• _Problems to solve_:
[1] From the article on the True Colours Festival, list every group of attendees that the festival director says will be accommodated with advance notice through the hotline.
[2] Continue the article on the True Colours Festival from the point where it stops, before the entries.

True Colours Festival: Embracing inclusivity for artists and attendees with disabilities

(PHOTOS: Metropolitan Youth Orchestra of Hong Kong & Aliénette Coldfire)
(PHOTOS: Metropolitan Youth Orchestra of Hong Kong & Aliénette Coldfire)

Come March, artists with disabilities will have a chance to let their true colours shine at an upcoming festival in Singapore. But the festival will not just be a talent showcase – the organisers are aiming to make the event fully inclusive by taking special measures to attract disabled attendees.

For one, the True Colours Festival, which will be held in Singapore for the first time from 22 to 25 March, will see 240 bay spaces reserved for wheelchair users per evening during a three-day concert at the Singapore Indoor Stadium.

Tickets for these bay spaces, located at the front of the stage, can be purchased via the Sports Hub ticket hotline at +65 3158788 or at the Singapore Indoor Stadium Box Office. All tickets sold are priced at $30 each.

Festival Director Audrey Perera said, “Other attendees with visual impairment, physical mobility challenges and guide dogs will be accommodated with advance notice through the (same) hotline.”

• _Record extracts_:
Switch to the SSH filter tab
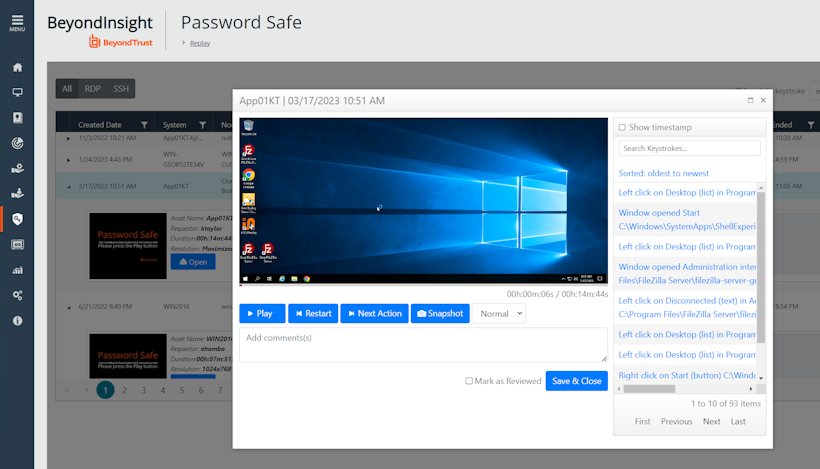 click(x=120, y=89)
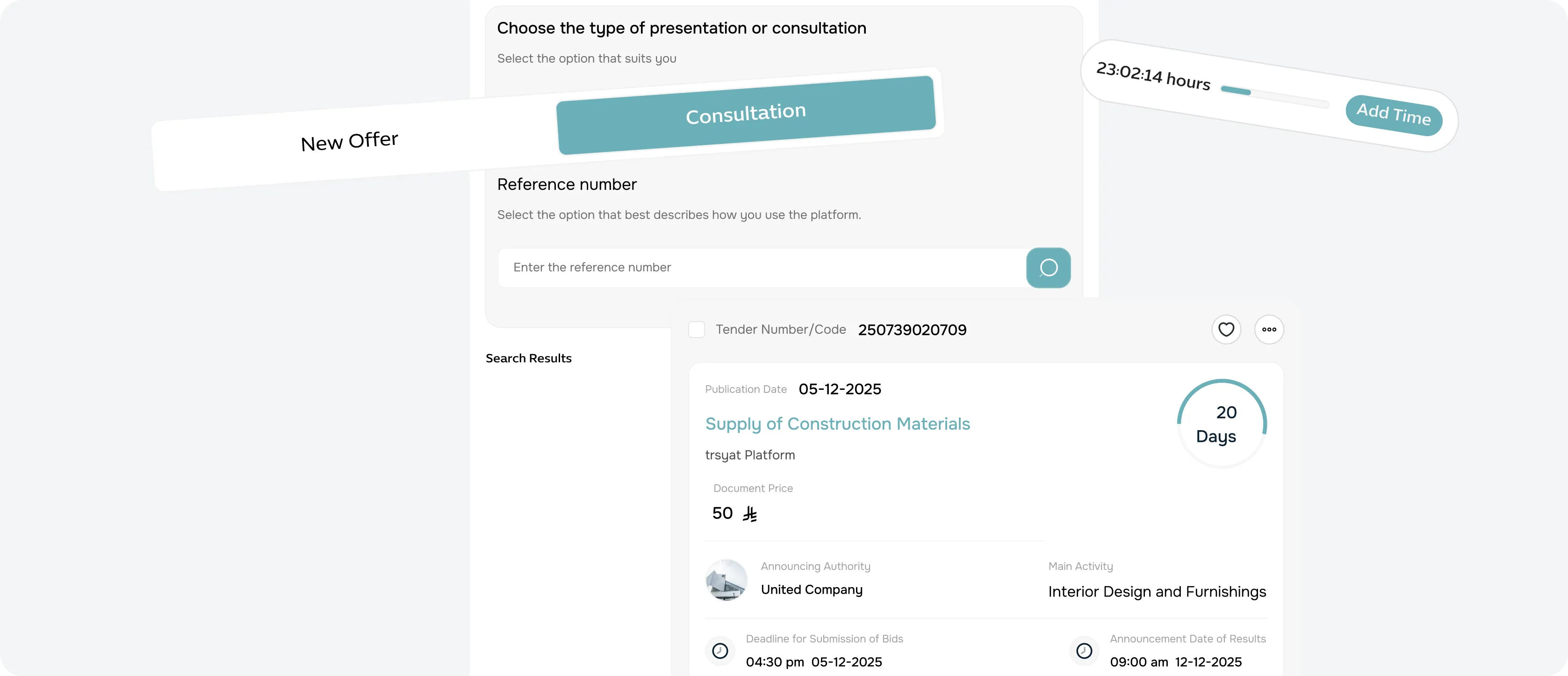Click the New Offer banner
This screenshot has height=676, width=1568.
[x=349, y=141]
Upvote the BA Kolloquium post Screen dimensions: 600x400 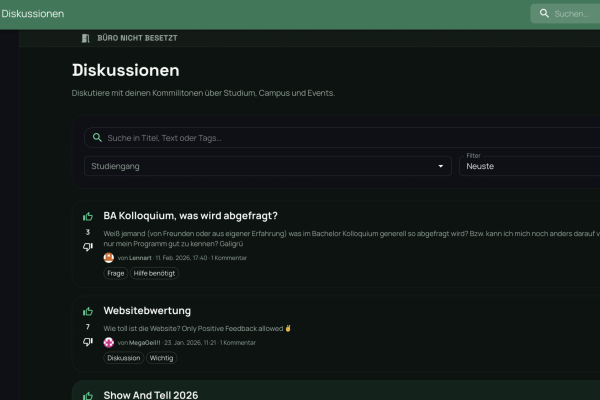88,216
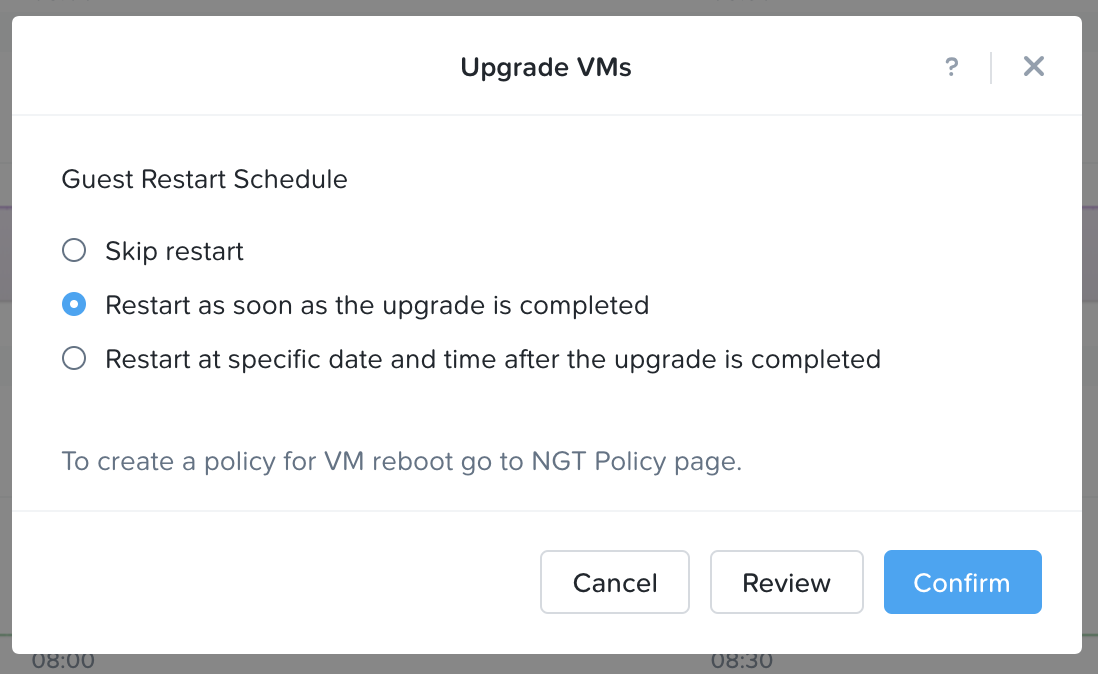Click the divider line between help and close icons
This screenshot has width=1098, height=674.
click(991, 67)
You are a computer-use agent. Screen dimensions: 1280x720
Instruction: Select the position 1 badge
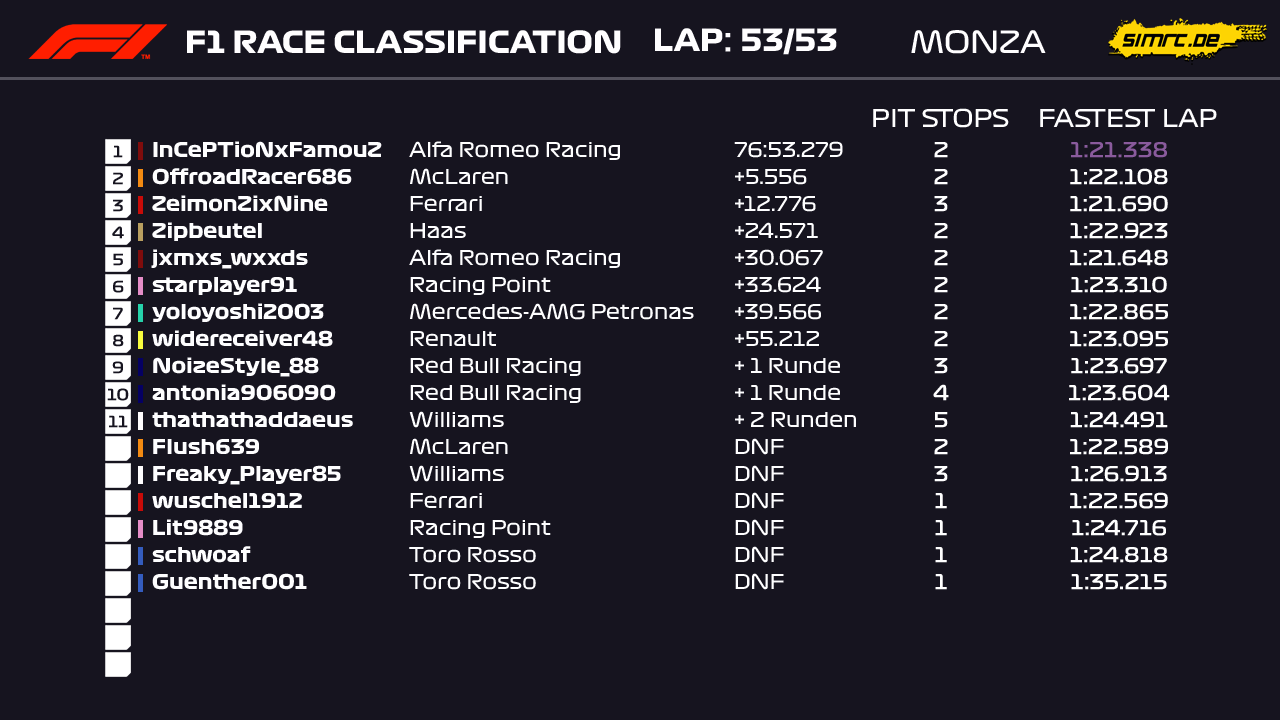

• _Results_:
[1]
- Attendees with visual impairment
- Attendees with physical mobility challenges
- Attendees with guide dogs

[2]
In response to queries from Yahoo News Singapore on seating arrangements for wheelchair users at the stadium’s events, a Singapore Sports Hub spokesman declined to reveal specific numbers but said that “lower seating tiers are movable, allowing the venue to cater to events of varying capacity and seating requirements”.

“The Singapore Sports Hub works closely with all our hirers to ensure that their venue and seating requirements are met and fit for purpose,” added the spokesman.

Ticket sales campaign MyTreat, which runs in conjunction with the festival, will allow individuals and companies to purchase concert tickets for the beneficiaries of more than 50 local disability organisations. Administrative charges for tickets bought under this campaign will be waived.

With an estimated “90 to 95 per cent” accessibility rating, the festival’s website has also been designed to be screen reader-friendly for people with visual impairment, along with adjustable font sizes and colour contrast for easier reading.

Closed captions and subtitles have also been added to video content hosted on the site to cater to the deaf or hard-and-hearing.

These additions will allow them to “know the true breadth and scope of what is possible in the arts and culture field for people with disabilities”, said Ken Chua, director and co-founder of (these)abilities, a design and technology company that helped develop the website.

“People have come to deem internet access as almost a basic human right. (It is about) letting them know what events are out there, so that they have the motivation to do something themselves,” said Chua.

Some 20 artistes and troupes – both local and international – are set to perform at the Singapore Indoor Stadium and a free-admission outdoor festival village at the nearby OCBC Square.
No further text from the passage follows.